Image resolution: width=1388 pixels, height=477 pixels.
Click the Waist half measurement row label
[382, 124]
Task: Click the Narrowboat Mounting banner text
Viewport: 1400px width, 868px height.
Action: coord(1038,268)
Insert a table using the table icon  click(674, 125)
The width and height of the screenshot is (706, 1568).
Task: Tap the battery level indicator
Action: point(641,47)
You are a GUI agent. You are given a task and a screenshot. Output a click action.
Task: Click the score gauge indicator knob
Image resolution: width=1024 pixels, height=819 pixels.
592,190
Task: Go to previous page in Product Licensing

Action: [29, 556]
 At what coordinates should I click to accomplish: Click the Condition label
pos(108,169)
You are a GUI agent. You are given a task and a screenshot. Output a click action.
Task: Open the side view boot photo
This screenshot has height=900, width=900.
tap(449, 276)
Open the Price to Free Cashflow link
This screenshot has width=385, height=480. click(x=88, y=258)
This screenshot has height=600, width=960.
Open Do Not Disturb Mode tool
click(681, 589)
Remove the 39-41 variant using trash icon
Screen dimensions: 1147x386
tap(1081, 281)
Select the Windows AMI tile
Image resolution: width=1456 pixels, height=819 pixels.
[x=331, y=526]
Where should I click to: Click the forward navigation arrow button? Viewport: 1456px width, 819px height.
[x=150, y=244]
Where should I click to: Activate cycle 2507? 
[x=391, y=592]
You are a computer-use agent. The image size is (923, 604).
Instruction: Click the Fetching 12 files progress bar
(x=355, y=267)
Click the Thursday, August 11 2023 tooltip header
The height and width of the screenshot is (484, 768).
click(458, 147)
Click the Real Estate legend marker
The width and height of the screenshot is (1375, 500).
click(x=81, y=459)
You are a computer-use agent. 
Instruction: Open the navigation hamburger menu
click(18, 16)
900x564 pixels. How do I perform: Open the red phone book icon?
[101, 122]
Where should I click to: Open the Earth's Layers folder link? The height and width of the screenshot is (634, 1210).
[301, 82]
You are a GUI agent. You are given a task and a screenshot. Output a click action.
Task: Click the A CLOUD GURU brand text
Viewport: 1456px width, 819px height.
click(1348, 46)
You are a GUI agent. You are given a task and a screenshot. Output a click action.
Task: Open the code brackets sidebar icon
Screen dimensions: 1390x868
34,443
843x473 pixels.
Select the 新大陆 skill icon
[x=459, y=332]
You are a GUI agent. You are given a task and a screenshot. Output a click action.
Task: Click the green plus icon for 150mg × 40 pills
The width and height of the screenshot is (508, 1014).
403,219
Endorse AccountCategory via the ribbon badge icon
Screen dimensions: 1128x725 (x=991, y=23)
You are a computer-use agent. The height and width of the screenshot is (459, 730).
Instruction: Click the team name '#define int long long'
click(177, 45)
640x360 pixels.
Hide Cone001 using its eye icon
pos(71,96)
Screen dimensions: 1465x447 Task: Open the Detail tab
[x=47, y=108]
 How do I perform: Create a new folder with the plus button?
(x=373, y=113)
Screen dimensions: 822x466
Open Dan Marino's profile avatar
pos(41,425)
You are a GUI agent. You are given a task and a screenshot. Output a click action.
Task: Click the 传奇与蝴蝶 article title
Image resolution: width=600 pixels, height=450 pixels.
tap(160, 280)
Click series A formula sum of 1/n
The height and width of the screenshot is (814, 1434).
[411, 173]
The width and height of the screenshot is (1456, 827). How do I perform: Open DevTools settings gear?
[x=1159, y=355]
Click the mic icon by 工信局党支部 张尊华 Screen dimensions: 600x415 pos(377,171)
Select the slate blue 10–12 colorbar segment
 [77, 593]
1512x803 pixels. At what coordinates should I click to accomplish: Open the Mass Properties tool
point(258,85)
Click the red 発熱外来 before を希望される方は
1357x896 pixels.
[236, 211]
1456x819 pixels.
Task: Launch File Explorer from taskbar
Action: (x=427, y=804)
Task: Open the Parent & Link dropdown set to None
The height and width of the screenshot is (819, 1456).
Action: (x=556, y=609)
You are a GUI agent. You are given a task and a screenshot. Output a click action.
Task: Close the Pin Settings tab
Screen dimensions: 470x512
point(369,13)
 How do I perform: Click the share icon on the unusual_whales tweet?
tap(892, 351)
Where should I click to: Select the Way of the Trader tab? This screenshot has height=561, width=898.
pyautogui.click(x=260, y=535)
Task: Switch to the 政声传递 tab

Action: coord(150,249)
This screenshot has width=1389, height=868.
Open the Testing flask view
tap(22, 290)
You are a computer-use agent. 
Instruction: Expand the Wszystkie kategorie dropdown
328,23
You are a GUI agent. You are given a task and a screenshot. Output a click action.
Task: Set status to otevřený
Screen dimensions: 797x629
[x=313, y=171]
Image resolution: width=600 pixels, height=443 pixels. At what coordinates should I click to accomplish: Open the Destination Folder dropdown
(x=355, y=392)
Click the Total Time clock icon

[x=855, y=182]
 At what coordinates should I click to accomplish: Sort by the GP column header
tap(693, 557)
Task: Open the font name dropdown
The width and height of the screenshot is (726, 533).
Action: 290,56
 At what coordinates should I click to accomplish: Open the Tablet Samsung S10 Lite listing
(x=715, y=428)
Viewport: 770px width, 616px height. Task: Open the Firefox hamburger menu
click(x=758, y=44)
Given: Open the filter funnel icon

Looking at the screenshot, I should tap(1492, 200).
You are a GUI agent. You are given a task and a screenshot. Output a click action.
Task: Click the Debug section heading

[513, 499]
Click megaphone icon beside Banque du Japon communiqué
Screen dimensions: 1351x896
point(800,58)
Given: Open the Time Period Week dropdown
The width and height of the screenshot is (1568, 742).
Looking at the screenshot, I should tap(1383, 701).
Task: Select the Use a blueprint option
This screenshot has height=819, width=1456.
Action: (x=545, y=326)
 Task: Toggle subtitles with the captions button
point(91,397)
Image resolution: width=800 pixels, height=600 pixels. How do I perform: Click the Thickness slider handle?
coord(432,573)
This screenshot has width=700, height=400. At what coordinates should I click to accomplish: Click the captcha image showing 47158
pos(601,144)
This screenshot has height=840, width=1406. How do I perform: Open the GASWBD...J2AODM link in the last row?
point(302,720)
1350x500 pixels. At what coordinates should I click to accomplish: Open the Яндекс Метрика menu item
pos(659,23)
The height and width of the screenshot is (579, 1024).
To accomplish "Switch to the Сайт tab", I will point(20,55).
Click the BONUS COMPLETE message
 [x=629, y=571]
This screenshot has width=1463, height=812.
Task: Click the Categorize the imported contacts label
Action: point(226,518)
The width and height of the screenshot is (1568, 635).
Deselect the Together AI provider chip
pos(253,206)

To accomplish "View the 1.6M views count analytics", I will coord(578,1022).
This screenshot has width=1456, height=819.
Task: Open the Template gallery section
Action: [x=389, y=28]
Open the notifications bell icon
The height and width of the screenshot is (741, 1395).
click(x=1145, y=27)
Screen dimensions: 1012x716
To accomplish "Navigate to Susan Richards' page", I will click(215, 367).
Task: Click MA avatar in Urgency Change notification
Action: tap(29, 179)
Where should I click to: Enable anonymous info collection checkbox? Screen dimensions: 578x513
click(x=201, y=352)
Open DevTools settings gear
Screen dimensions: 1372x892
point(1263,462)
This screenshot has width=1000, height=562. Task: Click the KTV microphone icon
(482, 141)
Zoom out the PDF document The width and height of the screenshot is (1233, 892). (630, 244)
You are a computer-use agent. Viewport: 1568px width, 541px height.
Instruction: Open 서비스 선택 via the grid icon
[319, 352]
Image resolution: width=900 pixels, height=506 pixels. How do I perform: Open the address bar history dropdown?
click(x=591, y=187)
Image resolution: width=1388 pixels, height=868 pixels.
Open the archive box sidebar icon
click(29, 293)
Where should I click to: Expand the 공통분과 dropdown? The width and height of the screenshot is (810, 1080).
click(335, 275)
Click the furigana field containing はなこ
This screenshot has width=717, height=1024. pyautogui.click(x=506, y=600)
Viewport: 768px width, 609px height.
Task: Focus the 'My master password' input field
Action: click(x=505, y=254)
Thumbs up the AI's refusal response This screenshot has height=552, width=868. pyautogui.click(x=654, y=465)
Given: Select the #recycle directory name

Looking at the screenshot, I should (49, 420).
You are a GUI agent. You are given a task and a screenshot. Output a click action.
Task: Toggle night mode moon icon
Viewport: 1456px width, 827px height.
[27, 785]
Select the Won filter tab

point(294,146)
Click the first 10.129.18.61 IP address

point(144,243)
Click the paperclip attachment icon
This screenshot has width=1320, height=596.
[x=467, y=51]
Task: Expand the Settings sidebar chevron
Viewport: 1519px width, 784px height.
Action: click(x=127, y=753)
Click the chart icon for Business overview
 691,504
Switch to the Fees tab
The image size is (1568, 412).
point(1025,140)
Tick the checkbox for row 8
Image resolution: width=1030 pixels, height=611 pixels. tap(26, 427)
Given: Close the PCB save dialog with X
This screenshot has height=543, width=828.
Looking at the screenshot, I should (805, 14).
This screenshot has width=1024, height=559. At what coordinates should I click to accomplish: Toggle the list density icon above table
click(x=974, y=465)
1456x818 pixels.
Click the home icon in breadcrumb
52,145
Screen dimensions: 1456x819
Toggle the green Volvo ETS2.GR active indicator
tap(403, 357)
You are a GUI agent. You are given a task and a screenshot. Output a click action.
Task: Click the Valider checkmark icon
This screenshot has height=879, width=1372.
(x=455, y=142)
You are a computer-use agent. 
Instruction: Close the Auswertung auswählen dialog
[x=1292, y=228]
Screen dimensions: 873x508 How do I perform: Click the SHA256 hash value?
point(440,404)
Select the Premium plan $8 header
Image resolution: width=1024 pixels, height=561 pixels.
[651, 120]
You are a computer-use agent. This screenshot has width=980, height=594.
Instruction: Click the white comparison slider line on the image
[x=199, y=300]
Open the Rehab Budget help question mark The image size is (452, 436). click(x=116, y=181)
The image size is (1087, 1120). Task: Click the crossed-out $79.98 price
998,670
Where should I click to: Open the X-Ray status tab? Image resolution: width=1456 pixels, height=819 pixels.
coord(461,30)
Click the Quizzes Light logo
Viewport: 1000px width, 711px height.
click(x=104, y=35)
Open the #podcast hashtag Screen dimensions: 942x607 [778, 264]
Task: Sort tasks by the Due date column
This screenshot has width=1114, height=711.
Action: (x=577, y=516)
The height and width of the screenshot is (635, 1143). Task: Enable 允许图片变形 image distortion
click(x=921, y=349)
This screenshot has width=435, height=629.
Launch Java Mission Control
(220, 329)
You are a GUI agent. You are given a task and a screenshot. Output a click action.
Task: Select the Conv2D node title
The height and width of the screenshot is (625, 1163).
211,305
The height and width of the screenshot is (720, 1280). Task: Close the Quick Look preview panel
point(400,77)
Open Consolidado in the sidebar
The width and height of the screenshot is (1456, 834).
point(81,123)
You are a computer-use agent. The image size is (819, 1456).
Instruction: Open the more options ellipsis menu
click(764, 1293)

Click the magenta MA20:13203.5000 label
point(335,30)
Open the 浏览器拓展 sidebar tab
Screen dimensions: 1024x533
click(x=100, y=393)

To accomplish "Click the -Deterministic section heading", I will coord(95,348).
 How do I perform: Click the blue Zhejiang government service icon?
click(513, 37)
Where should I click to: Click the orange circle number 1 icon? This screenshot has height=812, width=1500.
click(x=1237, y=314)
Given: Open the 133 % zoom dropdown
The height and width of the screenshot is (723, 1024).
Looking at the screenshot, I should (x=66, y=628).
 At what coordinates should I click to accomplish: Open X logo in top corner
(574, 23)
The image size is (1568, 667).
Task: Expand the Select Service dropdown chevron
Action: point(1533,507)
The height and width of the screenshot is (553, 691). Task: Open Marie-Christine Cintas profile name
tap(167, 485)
※
Exercise description: Reproduce the items above verbatim, starting at the line that contains "Where should I click to: Open the Earth's" and stopping after the line that contains "point(258,85)".

Completed task:
Where should I click to: Open the Earth's Layers folder link? The height and width of the screenshot is (634, 1210).
[301, 82]
You are a GUI agent. You are given a task and a screenshot. Output a click action.
Task: Click the A CLOUD GURU brand text
Viewport: 1456px width, 819px height.
click(1348, 46)
You are a GUI agent. You are given a task and a screenshot. Output a click action.
Task: Open the code brackets sidebar icon
Screen dimensions: 1390x868
34,443
843x473 pixels.
Select the 新大陆 skill icon
[x=459, y=332]
You are a GUI agent. You are given a task and a screenshot. Output a click action.
Task: Click the green plus icon for 150mg × 40 pills
The width and height of the screenshot is (508, 1014).
403,219
Endorse AccountCategory via the ribbon badge icon
Screen dimensions: 1128x725 (x=991, y=23)
You are a computer-use agent. The height and width of the screenshot is (459, 730).
Instruction: Click the team name '#define int long long'
click(177, 45)
640x360 pixels.
Hide Cone001 using its eye icon
pos(71,96)
Screen dimensions: 1465x447 Task: Open the Detail tab
[x=47, y=108]
 How do I perform: Create a new folder with the plus button?
(x=373, y=113)
Screen dimensions: 822x466
Open Dan Marino's profile avatar
pos(41,425)
You are a GUI agent. You are given a task and a screenshot. Output a click action.
Task: Click the 传奇与蝴蝶 article title
Image resolution: width=600 pixels, height=450 pixels.
tap(160, 280)
Click series A formula sum of 1/n
The height and width of the screenshot is (814, 1434).
[411, 173]
The width and height of the screenshot is (1456, 827). How do I perform: Open DevTools settings gear?
[x=1159, y=355]
Click the mic icon by 工信局党支部 张尊华 Screen dimensions: 600x415 pos(377,171)
Select the slate blue 10–12 colorbar segment
 [77, 593]
1512x803 pixels. At what coordinates should I click to accomplish: Open the Mass Properties tool
point(258,85)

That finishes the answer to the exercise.